DreamWorks was founded 30 years ago this month, and this well-timed anniversary release is their richest, most moving film since 1998’s reputation-making The Prince of Egypt. An adaptation of the first in a trio of children’s novels by Peter Brown, it was written and directed by Chris Sanders, a veteran of both DreamWorks’ own How to Train Your Dragon series and the 1990s Disney renaissance, and essentially exists at the crossover point between the two. Its plot is as sweet as it is simple: after initially unnerving then annoying the local wildlife, Roz adopts an orphaned gosling called Brightbill (voiced by Heartstopper’s Kit Connor), and vows to teach him to fly before the flock’s migration begins.
What elevates it? First, the supremely crisp storytelling, which builds towards an Inside Out-level emotional wipeout in the final act. And second, the ways in which Sanders and his team use the film’s own graphic approach as a living metaphor for Roz’s move into her new maternal role. Her body begins as a clean CG render, but the work of raising Brightbill leaves her increasingly weathered and scuffed. Yet this wear and tear has an organic beauty, and the marks don’t feel accrued so much earned.
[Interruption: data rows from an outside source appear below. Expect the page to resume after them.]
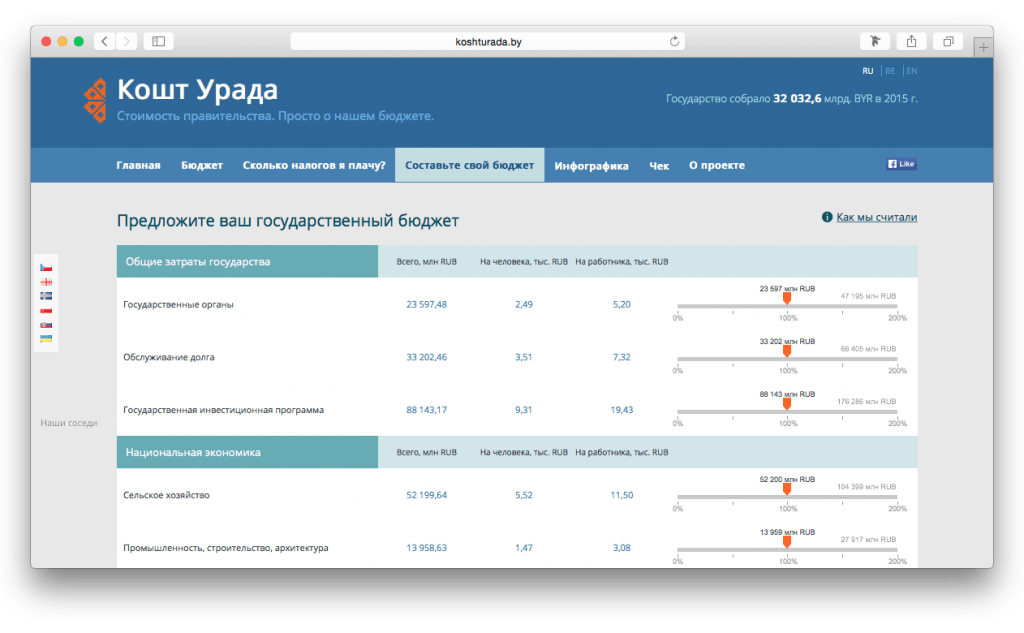Screen dimensions: 1024x633
Task: Open the Как мы считали link
Action: (875, 217)
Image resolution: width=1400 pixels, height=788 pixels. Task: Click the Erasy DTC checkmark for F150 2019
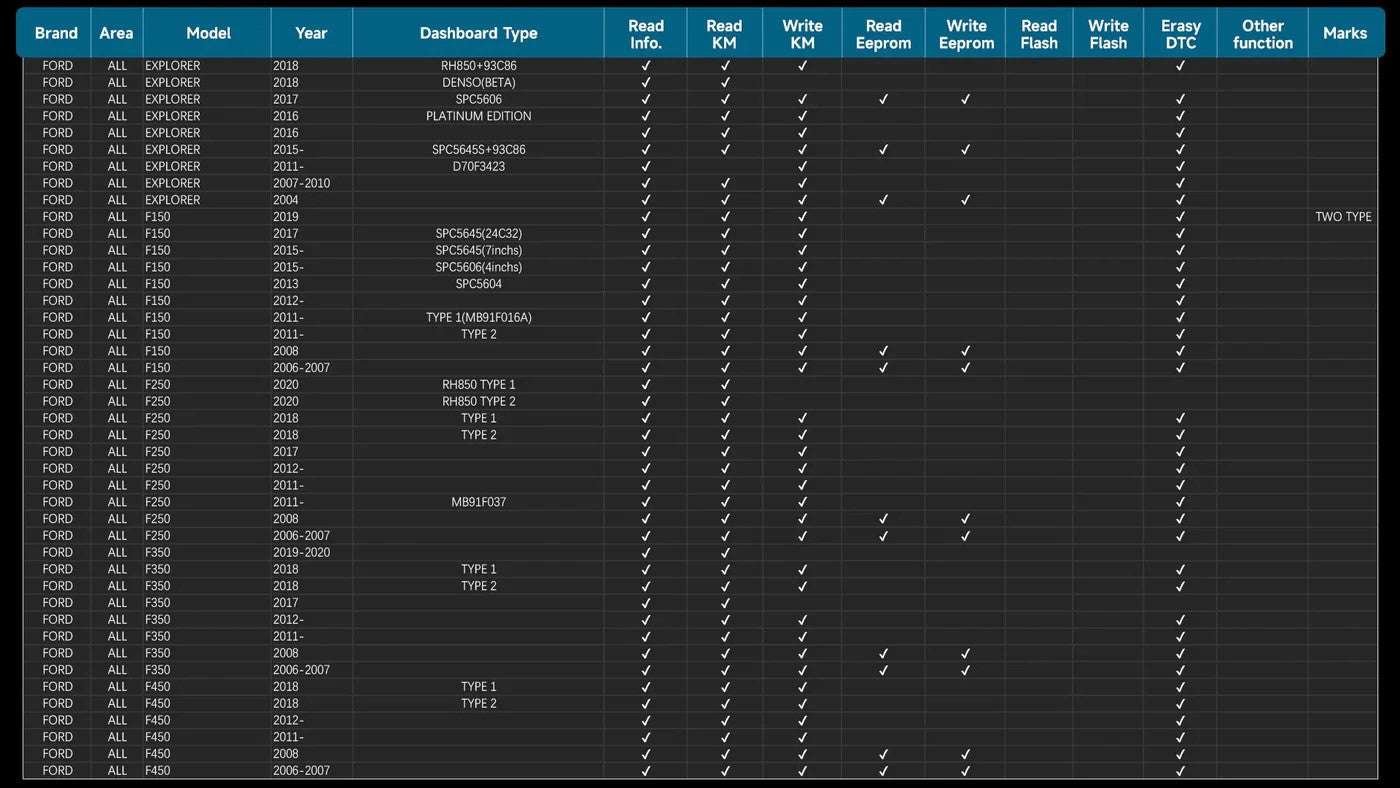point(1180,217)
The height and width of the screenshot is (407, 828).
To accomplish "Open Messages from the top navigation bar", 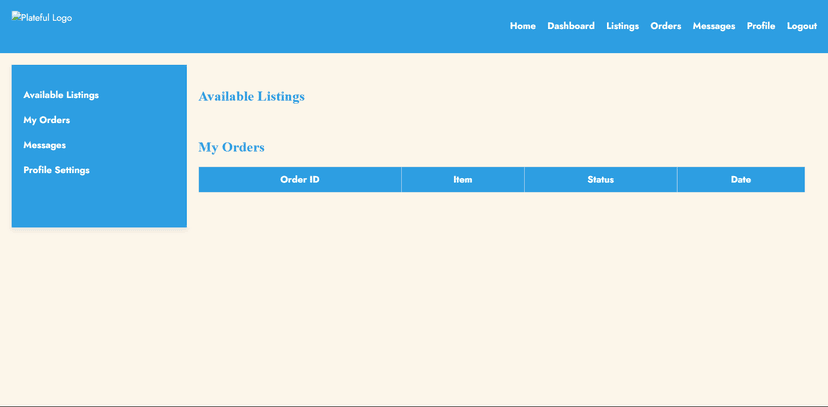I will pos(713,26).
Roz’s own shape and physicality place her in a very specific animated lineage – she’s a descendant of Hayao Miyazaki’s gardener bots from Castle in the Sky; of Brad Bird’s The Iron Giant; of the mechanical monsters the Fleischer brothers pitted against Superman in 1941.
There are a number of quietly moving tableau shots of the robot in the wilderness that tap into that strangely serene design. But the film still moves with the snap of a DreamWorks production: the antics-heavy opening hardly screams Studio Ghibli wannabe, while the climactic arrival of Roz’s manufacturers allows Sanders to push the film’s already expressionistic visuals into overdrive. From Pixar to Despicable Me, studio animation in the past few decades has hardly lacked technological dazzle. But it’s hard to recall a time when the state-of-the-art felt this much like art.